All Apps and Add-ons

Splunk DB Connect: How to create a batch input that only loads latest data in the index, removing data from previous runs?

Path Finder

Hello There,

I have recently started using the DB Connect App and I want to create a Batch Input with frequency of every 120 minutes.

I have set this up and now it is loading data in the index every 120 minutes, but is there any way with which I can just keep the latest data in the index and remove all the old data added by previous runs of this batch?

So, I want to override the data in index after every batch run and not to append the data.

Any help would be greatly appreciated.

Thank you.

Madhav

Labels (2)
0 Karma

SplunkTrust
SplunkTrust

That's not how Splunk works. Once data is indexed, it stays indexed until it expires.
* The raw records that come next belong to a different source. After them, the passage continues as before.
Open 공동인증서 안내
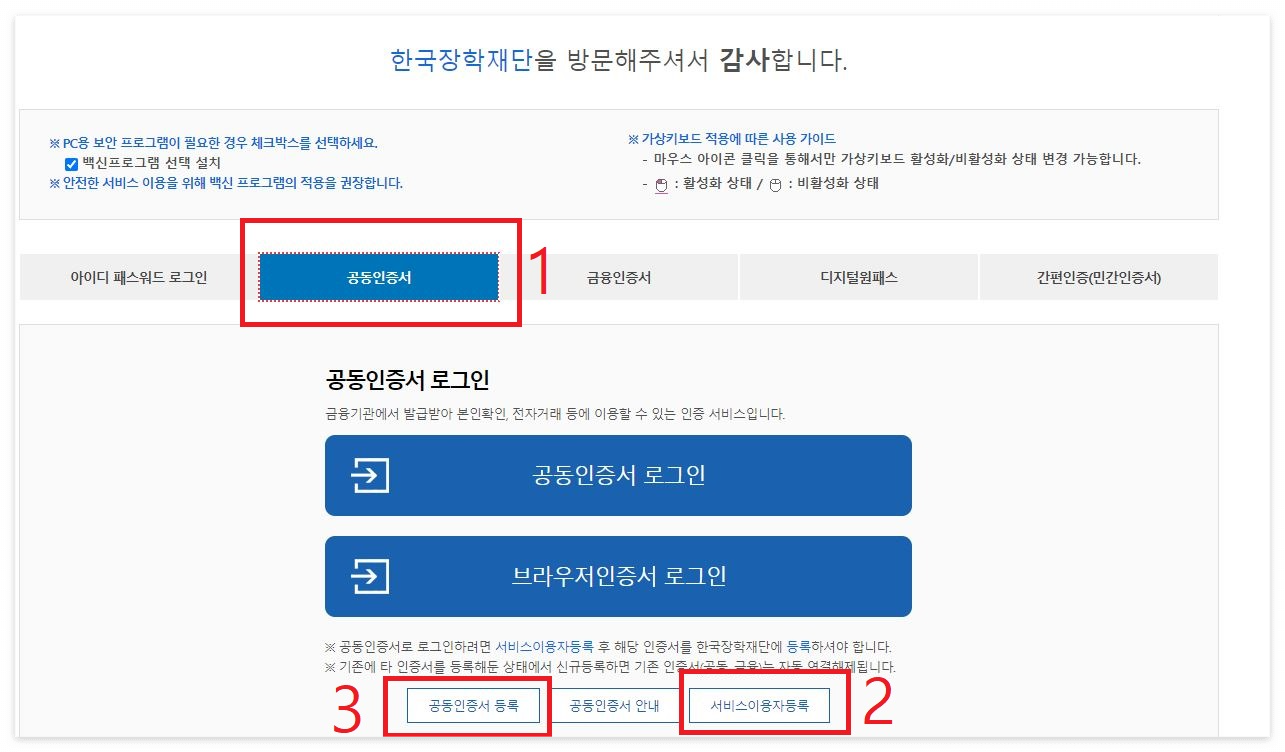Viewport: 1285px width, 752px height. (616, 705)
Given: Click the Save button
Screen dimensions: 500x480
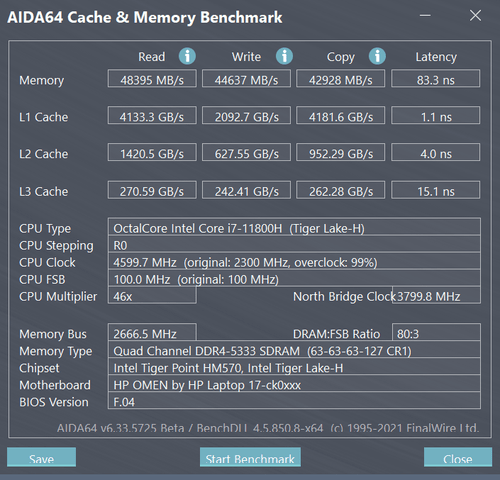Looking at the screenshot, I should (x=41, y=457).
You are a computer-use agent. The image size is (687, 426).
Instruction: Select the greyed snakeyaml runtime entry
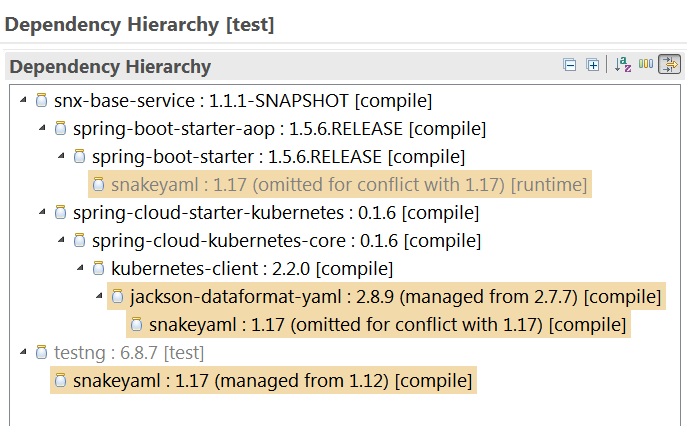coord(340,185)
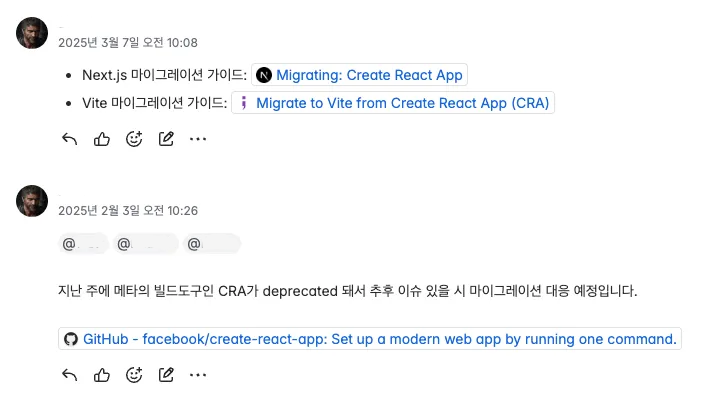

Can you change the input mode to select only new data?

---
If this reply helps you, an upvote would be appreciated.
0 Karma

Path Finder

Thank you for the reply. Actually I do not have any date/time column which I can use for raising input. The data I want from DB is a Flag Column with values changing from Yes to No and No to Yes - so thought of using batch input. But in case I create an index with retention policy of 3 or 5 days, and that should help, I believe.
Thank you for your inputs.

0 Karma

SplunkTrust
SplunkTrust

Yes, a short retention period will help. You can also use dedup and other SPL commands to eliminate duplicate data from your search results.

---
If this reply helps you, an upvote would be appreciated.
0 Karma

Path Finder

Thanks, I have created a separate index with 5 days retention period. And yes, I can use dedup but just wanted to keep index as clear as possible, by removing redundant data. Thank you for your help on this.
If you can convert your comment to an answer, I can accept it. Thank you.

0 Karma

Splunk Employee
Splunk Employee

If you're interested, I wrote a dedup example for this exact scenario:
https://github.com/tmuth/splunking-oracle/blob/master/Duplicates/delete-duplicates.spl
to allow you to delete the duplicates. Keep in mind that Splunk doesn't really delete the duplicates, it just marks them as deleted, so you wouldn't save space on disk. The short retention period suggested by Rich solves that. This technique would allow you to search without using the dedup command.

0 Karma